Start SELECTION
Does Project EDDIE Work?
Assessment of student learning is a critical component of Project EDDIE’s strategy. Careful assessment tells us whether our students are learning the skills necessary to manage and interpret large data sets. Beginning during the 2014–2015 academic year, participating students at eight different U.S. colleges completed premodule and postmodule surveys to measure how their understanding of concepts such as data variability, random processes, and data interpretation changed after working on a Project EDDIE module.
Preliminary results indicate that students felt more comfortable dealing with large data sets on a computer and more competent at manipulating data in spreadsheets.
Although assessment is not yet complete, preliminary results indicate that students felt more comfortable dealing with large data sets on a computer and more competent at manipulating data in spreadsheets after completing a module. In addition, students were more likely to use large sensor-based data sets to solve a scientific problem after engaging in a module, and their intuitive understanding of natural variation improved. A pilot study reported by Carey et al. [2015] indicates that working on modules improved students’ quantitative literacy and enabled them to grapple with difficult concepts such as data visualization and how resolution affects our ability to detect environmental changes.
End SELECTION
Start EXTRACTED DATA
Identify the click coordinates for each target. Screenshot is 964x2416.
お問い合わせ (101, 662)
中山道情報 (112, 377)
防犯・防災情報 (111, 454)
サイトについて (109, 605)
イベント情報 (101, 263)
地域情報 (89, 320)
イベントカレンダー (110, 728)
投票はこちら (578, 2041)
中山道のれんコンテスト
End EXTRACTED DATA
### WHAT YOU NEED TO DO
[1] Please set out every line of the records as a numbered list, leaving out any blank lines.
[2] Carry on the Project EDDIE passage from its final sentence.
The Project EDDIE passage and the records have nothing to do with each other.

### RESULTS BY TASK
[1]
1. Identify the click coordinates for each target. Screenshot is 964x2416.
2. お問い合わせ (101, 662)
3. 中山道情報 (112, 377)
4. 防犯・防災情報 (111, 454)
5. サイトについて (109, 605)
6. イベント情報 (101, 263)
7. 地域情報 (89, 320)
8. イベントカレンダー (110, 728)
9. 投票はこちら (578, 2041)
10. 中山道のれんコンテスト

[2]
Project team members continue to test and finalize existing modules and develop new ones. We are now beginning to focus on making Project EDDIE modules publicly available by posting modules in an online repository linked to the National Association of Geoscience Teachers’ Science Education Resource Center at Carleton College. We hope that access to these activities will help to overcome the “activation energy” of introducing students to sensor-based data.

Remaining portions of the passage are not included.